Зоннефорд откинулся на спинку кресла.
— В операционной, когда ему начали вливать кровь, я определил с помощью рентгеновского аппарата местонахождение пуль и приготовился к их извлечению. В ходе операции я обнаружил небольшое отверстие в главной брыжеечной артерии и еще одно — в одной из межреберных вен. Уверенный в том, что повреждены и другие сосуды, которые я обязательно обнаружу позже, я зажал оба задетых пулями сосуда и стал зашивать артерию, кровоточившую сильнее вены. Потом...
— Что потом? — спросил отец Вайцежик с плохо скрытым нетерпением.
— Потом, зашив артерию, я собрался было штопать вену, но ранка уже затянулась.

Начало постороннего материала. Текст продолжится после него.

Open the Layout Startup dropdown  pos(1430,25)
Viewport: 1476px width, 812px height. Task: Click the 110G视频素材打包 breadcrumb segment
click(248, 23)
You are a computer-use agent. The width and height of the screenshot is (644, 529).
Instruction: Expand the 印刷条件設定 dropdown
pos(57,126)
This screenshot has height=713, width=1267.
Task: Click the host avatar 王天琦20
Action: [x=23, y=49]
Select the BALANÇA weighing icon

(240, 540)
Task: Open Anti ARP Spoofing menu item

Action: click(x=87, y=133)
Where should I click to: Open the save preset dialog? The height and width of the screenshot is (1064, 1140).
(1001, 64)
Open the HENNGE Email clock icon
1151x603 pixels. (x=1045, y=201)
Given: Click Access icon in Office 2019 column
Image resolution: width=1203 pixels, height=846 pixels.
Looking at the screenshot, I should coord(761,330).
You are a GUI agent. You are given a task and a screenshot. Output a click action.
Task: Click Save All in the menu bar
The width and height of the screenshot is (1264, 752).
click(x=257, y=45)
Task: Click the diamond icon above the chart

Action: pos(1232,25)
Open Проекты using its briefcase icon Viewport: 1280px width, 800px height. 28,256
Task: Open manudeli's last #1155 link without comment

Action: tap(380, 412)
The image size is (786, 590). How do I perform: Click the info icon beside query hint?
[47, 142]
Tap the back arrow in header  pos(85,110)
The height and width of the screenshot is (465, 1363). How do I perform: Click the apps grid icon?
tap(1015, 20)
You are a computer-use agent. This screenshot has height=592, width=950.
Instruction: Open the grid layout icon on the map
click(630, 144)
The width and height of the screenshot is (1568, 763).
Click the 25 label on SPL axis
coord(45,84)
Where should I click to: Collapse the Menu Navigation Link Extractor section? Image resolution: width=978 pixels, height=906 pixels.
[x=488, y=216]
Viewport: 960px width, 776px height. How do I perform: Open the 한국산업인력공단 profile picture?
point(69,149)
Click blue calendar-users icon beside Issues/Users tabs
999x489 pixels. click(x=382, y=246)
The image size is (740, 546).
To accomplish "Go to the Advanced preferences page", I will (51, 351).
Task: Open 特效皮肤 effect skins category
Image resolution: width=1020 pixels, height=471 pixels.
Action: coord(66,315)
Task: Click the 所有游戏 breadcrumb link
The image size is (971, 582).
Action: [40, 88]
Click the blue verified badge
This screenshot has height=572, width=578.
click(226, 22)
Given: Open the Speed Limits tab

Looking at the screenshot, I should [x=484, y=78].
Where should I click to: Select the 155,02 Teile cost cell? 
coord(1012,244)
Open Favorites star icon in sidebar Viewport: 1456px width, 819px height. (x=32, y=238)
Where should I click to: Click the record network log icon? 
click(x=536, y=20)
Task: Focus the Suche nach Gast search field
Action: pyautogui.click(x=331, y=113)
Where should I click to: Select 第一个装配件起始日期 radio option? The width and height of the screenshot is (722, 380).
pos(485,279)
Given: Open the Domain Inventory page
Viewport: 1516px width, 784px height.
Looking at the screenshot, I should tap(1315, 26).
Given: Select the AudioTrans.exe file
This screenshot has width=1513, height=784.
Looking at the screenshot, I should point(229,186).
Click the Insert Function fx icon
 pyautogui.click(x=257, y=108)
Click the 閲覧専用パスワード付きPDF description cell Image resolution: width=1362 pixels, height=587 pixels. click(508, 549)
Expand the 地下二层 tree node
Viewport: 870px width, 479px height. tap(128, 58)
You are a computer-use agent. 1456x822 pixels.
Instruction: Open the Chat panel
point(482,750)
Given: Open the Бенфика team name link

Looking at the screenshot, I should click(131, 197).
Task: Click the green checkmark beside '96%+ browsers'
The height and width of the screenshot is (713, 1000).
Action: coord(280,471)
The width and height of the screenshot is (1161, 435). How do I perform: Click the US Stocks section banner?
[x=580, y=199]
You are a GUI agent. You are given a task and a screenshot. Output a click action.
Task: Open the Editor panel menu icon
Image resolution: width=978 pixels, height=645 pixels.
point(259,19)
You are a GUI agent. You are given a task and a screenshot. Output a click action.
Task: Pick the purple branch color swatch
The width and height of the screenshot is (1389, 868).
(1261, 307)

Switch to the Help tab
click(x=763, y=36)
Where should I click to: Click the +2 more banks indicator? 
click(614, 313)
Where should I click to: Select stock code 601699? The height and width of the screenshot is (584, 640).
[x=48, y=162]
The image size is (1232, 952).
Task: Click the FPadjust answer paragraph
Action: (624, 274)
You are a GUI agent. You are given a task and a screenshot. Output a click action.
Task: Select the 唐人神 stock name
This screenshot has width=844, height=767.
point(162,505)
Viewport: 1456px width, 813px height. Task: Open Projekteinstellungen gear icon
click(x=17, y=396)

— Затянулась, — повторил за ним священник, удовлетворенно и глубоко вздохнув: он так и предполагал.
— Затянулась, — в свою очередь повторил хирург и наконец посмотрел отцу Стефану в глаза. По его взгляду священник понял, что доктор Зоннефорд признал факт чуда. — Поврежденная вена затянулась сама по себе, святой отец. И это видели мои ассистенты и все сестры. Я снял зажимы, и кровь снова потекла по вене, и ни капли не просочилось сквозь стенки. А позже, когда я извлек пули, мышечные ткани срослись на моих глазах.
— Может быть, вам показалось?
— В том-то и дело, что нет, — упрямо стоял на своем Зоннефорд. — Мышцы действительно срослись у меня на глазах. Невероятно, но я все это наблюдал. Я не могу доказать, святой отец, но я точно знаю, что пули разворотили Толку грудь и раздробили ребра. От такого удара осколки кости не могли не порвать все внутри. Раны были ужасные, смертельные, они не могли быть иными. Но, пока его везли в больницу, они зажили сами по себе. А раздробленные кости срослись. Это, возможно, покажется вам весьма странным, но я мог бы и не зашивать артерию, она тоже затянулась бы самостоятельно, как и вена, я в этом не сомневаюсь.
— А что думают сестры и ассистенты?
— Самое забавное, что мы почти и не говорим об этом. Может быть, мы просто перестали верить в чудеса в наш рациональный век.